Stored items:
● ● ● ● ● ● ●

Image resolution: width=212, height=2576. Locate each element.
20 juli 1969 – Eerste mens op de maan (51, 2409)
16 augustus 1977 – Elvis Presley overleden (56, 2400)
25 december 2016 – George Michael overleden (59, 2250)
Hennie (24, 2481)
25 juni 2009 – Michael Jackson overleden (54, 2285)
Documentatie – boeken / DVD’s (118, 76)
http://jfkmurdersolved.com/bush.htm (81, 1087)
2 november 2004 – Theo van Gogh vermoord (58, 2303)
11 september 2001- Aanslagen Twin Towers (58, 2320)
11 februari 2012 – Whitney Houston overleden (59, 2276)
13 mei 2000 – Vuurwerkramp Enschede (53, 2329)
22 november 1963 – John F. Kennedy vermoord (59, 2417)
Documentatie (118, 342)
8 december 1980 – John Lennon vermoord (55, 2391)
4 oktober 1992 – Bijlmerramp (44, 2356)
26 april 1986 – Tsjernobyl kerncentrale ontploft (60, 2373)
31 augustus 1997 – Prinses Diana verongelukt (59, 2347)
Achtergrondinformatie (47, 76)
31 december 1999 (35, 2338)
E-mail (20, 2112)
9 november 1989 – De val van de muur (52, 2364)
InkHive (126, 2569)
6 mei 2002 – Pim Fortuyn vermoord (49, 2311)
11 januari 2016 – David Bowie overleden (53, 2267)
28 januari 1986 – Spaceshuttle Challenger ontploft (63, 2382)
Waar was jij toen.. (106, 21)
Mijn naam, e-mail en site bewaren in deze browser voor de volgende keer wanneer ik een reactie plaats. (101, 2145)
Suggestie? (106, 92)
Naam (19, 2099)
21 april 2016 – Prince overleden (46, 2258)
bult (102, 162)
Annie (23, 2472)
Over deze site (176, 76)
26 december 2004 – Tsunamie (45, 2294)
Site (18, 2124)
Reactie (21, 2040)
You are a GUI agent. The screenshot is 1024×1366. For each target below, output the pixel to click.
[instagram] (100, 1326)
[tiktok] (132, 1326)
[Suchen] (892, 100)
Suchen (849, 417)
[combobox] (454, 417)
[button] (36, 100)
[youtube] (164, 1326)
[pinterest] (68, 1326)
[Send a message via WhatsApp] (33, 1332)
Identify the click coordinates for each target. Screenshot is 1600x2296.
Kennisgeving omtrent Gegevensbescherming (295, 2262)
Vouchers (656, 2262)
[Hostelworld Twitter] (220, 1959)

● ● ● ● ● ● ●

Exactly the lines from the one containing "Site (18, 2124)" through the end of the records above are to be printed, and no others.

Site (18, 2124)
Reactie (21, 2040)
You are a GUI agent. The screenshot is 1024×1366. For each target below, output the pixel to click.
[instagram] (100, 1326)
[tiktok] (132, 1326)
[Suchen] (892, 100)
Suchen (849, 417)
[combobox] (454, 417)
[button] (36, 100)
[youtube] (164, 1326)
[pinterest] (68, 1326)
[Send a message via WhatsApp] (33, 1332)
Identify the click coordinates for each target. Screenshot is 1600x2296.
Kennisgeving omtrent Gegevensbescherming (295, 2262)
Vouchers (656, 2262)
[Hostelworld Twitter] (220, 1959)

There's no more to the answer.